Em meio a atritos com Flávio, Michelle deve retomar agenda de viagens
Divergências sobre a disputa eleitoral crescem no clã Bolsonaro, e ex-primeira-dama planeja giro pelo país

Marcela Mattos
A ex-primeira-dama Michelle Bolsonaro planeja retomar no próximo mês uma agenda de viagens como parte de um roteiro de encontros do PL Mulher, braço feminino do Partido Liberal. De acordo com o cronograma inicial, que pode variar conforme a situação de saúde do ex-presidente Jair Bolsonaro, a meta é percorrer nove estados até junho deste ano.
A primeira parada deve acontecer no dia 7 de fevereiro, em Tocantins. Michelle ainda deve passar por estados como o Rio de Janeiro, Minas Gerais e Bahia. Nos encontros, que chegam a reunir mais de 1.000 pessoas, ela costuma subir em palanques para discursar, orar e cobrar por justiça ao marido. Com uma agenda cheia ao longo de todo o ano de 2025, o giro pelo país gerou dúvidas se Michelle, cotada a disputar uma cadeira ao Senado, não estaria tentando pavimentar uma candidatura nacional.

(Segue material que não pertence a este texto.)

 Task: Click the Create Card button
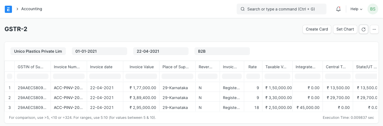(317, 29)
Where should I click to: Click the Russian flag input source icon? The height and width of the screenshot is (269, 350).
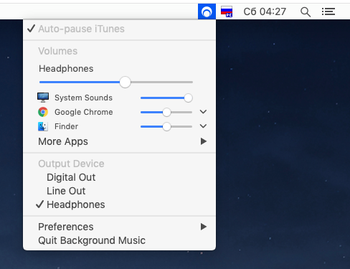(x=227, y=11)
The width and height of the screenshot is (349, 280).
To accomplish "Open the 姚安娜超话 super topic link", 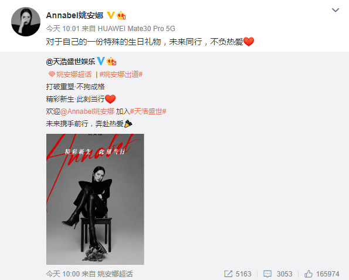I will click(74, 75).
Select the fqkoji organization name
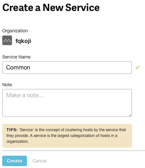 (x=23, y=41)
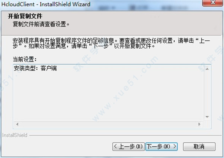This screenshot has width=224, height=158.
Task: Click the horizontal scroll-right arrow
Action: tap(199, 124)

A última viagem da ex-primeira-dama aconteceu em 30 de novembro do ano passado, quando participou de um ato em Fortaleza (CE) e questionou publicamente a aliança do PL local com o ex-governador Ciro Gomes, um conhecido crítico de Bolsonaro. A costura, no entanto, havia sido avalizada pelo próprio ex-presidente, o que gerou uma reação dura por parte dos filhos - o senador Flávio Bolsonaro foi o primeiro a se manifestar, dizendo que Michelle foi “autoritária”.
Cinco dias depois, Flávio anunciou que tinha o apoio do pai para sair candidato à Presidência da República. Desde então, a família passa por um racha interno, intensificado pelos rumos da disputa eleitoral deste ano.
As desavenças aumentaram após a divulgação das primeiras pesquisas de opinião deste ano, apurou o SBT News. A Meio/Ideia mostrou o governador de São Paulo, Tarcísio de Freitas, tecnicamente empatado com o presidente Lula num eventual segundo turno. Na sequência aparecem Michelle e Flávio Bolsonaro, respectivamente. No entorno da ex-primeira-dama e numa ala do PL, houve a avaliação de que a insistência de Flávio Bolsonaro em concorrer à Presidência ajudará a reeleição petista.
Já a pesquisa Quaest indicou que Flávio Bolsonaro subiu alguns pontos entre dezembro e janeiro e avançou no índice daqueles que o conhecem e votariam nele. Nas rodas internas, também houve comemoração com o fato de Michelle ter “encolhido” - antes, 19% diziam que ela deveria ser a escolha de Jair Bolsonaro caso a indicação de Flávio tenha sido um erro, número que passou para 11% em janeiro.
Em outra frente, um vídeo compartilhado na terça-feira (13) por Michelle no qual Tarcísio de Freitas faz críticas ao presidente Lula foi recebido por pessoas próximas ao senador como um recado sobre a preferência política da ex-primeira-dama, que chegou a ser colocada por figuras do Centrão como um nome forte para compor a vice numa eventual candidatura presidencial de Tarcísio.
Em resposta, Michelle justificou em uma rede social que repostou o vídeo “com uma mensagem sobre economia com a qual concorda totalmente”. “O vídeo trata de assunto relevante para o povo e não há como discordar daquilo que é falado”, afirmou. Na quarta-feira (14), a ex-primeira-dama publicou um vídeo de Romeu Zema, governador de Minas Gerais e pré-candidato à Presidência, também criticando a gestão petista.